Be aware of the risks of drinking contaminated water – and remember that this also means the ice in your drinks or the water any uncooked food may have been washed in. Reduce risk by drinking boiled, filtered or sterilised water, or factory-made soft drinks. Bottled water should normally be safer than tap water or water from other unknown sources but check that it has an unbroken factory seal – the fact that it’s in a bottle doesn’t necessarily mean it didn’t come from a tap.
Take care with your eating too. Avoid salads and other uncooked foods if there’s a risk that they’ve been washed in unclean water or not washed at all.
Eat fruit that you can peel hygienically. Avoid uncooked or undercooked meat, or food that’s been kept warm.
Assess risks before you embark on your trip and decide how you can take action to mitigate them.
Take local advice on safety, e.g. in public places such as crowded markets where there may be increased risk of theft (as a foreigner you may be very conspicuous and present an easy and tempting target).
If you’re carrying cash in another country, make sure it’s securely stowed about your person. Keep it concealed and be aware of the risks. Keep a smaller amount to cover anticipated spending accessible in your pocket.
Be careful in road travel (worldwide, it’s a major cause of injury and death among travellers). Use a seat belt if one is available, and don’t worry about telling the person driving to slow down if you feel at risk. Avoid driving yourself.
Be careful about what you photograph: in some countries there may be local sensitivity or strict official penalties for people taking photographs of or near sensitive sites – this is obviously likely to include military installations but could also apply to strategic locations such as railway stations, bridges etc, and anything that might be deemed to reflect negatively on the country you’re visiting.

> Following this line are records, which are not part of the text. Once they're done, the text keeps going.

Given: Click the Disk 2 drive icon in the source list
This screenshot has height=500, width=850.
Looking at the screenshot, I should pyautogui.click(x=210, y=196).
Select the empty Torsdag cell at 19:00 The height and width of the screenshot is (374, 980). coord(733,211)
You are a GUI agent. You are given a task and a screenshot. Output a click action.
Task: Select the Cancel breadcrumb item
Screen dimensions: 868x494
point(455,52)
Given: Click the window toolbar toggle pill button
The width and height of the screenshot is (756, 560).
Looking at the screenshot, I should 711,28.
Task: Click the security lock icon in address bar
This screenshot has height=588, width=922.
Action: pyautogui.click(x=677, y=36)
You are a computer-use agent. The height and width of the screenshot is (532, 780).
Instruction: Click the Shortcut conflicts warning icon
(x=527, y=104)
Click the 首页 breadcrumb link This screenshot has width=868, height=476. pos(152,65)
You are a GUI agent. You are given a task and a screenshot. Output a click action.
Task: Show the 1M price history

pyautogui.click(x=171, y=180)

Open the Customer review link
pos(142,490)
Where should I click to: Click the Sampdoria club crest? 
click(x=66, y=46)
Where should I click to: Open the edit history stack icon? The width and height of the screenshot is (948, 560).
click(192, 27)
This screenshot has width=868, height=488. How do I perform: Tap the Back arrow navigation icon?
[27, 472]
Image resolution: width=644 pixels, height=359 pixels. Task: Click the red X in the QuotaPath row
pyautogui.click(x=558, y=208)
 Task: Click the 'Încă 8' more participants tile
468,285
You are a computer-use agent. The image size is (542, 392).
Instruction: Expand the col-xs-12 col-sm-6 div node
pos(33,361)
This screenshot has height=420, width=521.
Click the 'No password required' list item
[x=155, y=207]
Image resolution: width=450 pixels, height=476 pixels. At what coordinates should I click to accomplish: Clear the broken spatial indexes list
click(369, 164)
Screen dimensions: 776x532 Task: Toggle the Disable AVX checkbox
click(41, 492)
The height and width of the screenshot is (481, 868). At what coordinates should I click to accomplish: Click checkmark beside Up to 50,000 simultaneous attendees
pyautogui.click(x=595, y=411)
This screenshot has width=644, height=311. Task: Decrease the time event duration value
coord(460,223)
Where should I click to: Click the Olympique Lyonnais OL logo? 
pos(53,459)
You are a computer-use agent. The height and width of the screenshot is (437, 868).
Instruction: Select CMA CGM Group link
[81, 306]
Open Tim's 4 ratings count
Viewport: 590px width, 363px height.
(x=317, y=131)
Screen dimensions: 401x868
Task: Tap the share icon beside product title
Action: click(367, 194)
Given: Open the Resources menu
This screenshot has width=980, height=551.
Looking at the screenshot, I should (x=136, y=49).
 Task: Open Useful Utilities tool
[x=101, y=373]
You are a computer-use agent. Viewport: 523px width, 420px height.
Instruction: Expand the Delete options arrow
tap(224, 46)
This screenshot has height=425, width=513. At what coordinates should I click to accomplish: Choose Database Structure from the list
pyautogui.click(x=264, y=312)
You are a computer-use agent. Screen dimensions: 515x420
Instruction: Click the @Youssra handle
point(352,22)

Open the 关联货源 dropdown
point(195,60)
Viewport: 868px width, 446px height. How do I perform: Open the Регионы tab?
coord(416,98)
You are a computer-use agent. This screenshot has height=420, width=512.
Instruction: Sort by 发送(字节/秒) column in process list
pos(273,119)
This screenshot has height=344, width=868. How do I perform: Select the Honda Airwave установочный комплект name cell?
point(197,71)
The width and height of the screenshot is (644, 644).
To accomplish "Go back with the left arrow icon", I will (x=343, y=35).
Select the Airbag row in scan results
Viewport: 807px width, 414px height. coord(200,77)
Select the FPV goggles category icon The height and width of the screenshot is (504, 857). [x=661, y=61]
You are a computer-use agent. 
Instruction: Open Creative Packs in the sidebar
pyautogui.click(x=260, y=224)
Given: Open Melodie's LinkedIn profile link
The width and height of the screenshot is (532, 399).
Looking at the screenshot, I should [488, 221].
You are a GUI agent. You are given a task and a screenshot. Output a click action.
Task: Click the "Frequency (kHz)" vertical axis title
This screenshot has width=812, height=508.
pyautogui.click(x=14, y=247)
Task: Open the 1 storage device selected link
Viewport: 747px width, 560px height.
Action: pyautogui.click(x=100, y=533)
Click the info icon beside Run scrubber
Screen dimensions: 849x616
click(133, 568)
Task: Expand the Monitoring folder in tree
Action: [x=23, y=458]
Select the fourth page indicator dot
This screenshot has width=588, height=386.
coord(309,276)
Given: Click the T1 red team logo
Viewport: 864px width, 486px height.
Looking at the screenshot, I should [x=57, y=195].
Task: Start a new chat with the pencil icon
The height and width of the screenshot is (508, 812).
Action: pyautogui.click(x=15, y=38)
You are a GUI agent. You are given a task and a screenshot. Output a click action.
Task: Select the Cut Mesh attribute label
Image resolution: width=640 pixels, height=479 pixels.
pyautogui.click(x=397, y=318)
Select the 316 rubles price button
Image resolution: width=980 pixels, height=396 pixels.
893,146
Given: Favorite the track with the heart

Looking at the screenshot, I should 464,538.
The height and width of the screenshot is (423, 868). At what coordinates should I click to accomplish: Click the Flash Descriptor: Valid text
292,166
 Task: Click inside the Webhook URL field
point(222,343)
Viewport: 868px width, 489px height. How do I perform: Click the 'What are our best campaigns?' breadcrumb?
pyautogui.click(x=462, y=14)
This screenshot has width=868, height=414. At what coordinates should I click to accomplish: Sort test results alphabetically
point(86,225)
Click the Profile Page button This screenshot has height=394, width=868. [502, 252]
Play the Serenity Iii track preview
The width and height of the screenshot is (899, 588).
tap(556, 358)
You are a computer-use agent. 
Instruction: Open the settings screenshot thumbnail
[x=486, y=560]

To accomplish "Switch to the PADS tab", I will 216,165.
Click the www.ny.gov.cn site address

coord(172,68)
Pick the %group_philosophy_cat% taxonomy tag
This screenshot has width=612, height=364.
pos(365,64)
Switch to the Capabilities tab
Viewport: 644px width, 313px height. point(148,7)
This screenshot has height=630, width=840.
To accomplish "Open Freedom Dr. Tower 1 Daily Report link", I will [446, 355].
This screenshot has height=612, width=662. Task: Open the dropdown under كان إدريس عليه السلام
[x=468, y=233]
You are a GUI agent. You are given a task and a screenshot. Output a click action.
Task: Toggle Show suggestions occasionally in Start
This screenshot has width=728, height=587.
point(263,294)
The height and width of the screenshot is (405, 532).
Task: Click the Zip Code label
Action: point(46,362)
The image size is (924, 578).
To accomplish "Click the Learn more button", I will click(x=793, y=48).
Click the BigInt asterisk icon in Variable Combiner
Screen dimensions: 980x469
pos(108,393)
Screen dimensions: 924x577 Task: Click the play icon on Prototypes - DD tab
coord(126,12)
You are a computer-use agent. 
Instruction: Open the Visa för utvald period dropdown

Ensuring the safety of children is not something that applies only at home: children are vulnerable everywhere. In your relationship with an overseas church you need to make sure that child protection measures are in place.
If you’re part of a UK church that works with children, you should already have a child protection policy in place in order to safeguard children and manage any situations that might arise. Remember that this policy continues to apply when you travel overseas as a representative of your church. Make sure church staff who may be involved in making links with churches overseas have undergone CRB and reference checks.
Awareness of child protection issues varies from country to country. If you have a child protection policy, talk about it with your hosts, assure them that you’ll abide by it, and explore the possibility of signing an agreement on child protection with your partner overseas church.
Be sensitive to cultural practices in other countries with regard to children. The fact that you may not agree with them doesn’t mean you’re authorised to investigate or report them, but you may consider sensitively and appropriately challenging them as part of your Christian responsibility.
When you travel overseas, make sure your behaviour is consistent with a robust code of conduct which spells out appropriate ways of working with children. See the www.globalconnections.co.uk website for some helpful guidelines.
Make sure that photos and information pertaining to children safeguard their privacy, confidentiality and respect. Be careful how you take and use photos of children. Once the photo is out of your control (e.g. if you email it to someone else), it could pose a risk to the child.
When you’re supporting overseas churches’ work, consider good practice concerning working with children and their needs. For example, don’t be so focused on constructing a building for them that you lose sight of the children’s need for protection and development.